Problem details - Find the string "What" in the records. Copy every line it appears in.

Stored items
>>>>>
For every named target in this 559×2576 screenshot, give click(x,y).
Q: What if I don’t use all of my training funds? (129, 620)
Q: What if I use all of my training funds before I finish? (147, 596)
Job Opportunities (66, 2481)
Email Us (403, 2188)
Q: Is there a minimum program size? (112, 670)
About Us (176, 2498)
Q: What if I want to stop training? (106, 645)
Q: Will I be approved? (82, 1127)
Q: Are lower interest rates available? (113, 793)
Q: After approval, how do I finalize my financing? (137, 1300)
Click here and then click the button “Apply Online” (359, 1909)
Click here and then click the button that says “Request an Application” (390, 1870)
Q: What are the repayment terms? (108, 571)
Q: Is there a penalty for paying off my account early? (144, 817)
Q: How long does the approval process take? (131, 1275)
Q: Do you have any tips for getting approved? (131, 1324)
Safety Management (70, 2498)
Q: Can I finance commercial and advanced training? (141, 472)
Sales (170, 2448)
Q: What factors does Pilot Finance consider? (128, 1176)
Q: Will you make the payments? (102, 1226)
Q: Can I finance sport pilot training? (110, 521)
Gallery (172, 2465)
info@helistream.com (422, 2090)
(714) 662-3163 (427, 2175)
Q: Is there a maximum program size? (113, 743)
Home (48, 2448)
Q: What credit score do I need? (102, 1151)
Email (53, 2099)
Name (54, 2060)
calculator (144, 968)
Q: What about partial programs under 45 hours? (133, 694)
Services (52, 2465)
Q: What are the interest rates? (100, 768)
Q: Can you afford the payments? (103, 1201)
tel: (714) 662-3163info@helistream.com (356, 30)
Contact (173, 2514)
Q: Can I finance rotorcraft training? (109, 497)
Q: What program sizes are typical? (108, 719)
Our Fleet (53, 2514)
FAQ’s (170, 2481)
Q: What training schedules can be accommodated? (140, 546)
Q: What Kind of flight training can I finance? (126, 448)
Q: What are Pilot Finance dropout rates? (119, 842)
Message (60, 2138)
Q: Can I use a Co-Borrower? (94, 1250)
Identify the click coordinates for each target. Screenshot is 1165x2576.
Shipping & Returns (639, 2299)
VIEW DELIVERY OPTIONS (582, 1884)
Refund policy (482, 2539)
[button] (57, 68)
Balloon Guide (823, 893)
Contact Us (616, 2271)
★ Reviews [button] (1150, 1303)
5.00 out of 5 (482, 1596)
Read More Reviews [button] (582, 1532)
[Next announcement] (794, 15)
<<<<<
Response area -
Q: What if I don’t use all of my training funds? (129, 620)
Q: What if I use all of my training funds before I finish? (147, 596)
Q: What if I want to stop training? (106, 645)
Q: What are the repayment terms? (108, 571)
Q: What factors does Pilot Finance consider? (128, 1176)
Q: What credit score do I need? (102, 1151)
Q: What about partial programs under 45 hours? (133, 694)
Q: What are the interest rates? (100, 768)
Q: What program sizes are typical? (108, 719)
Q: What training schedules can be accommodated? (140, 546)
Q: What Kind of flight training can I finance? (126, 448)
Q: What are Pilot Finance dropout rates? (119, 842)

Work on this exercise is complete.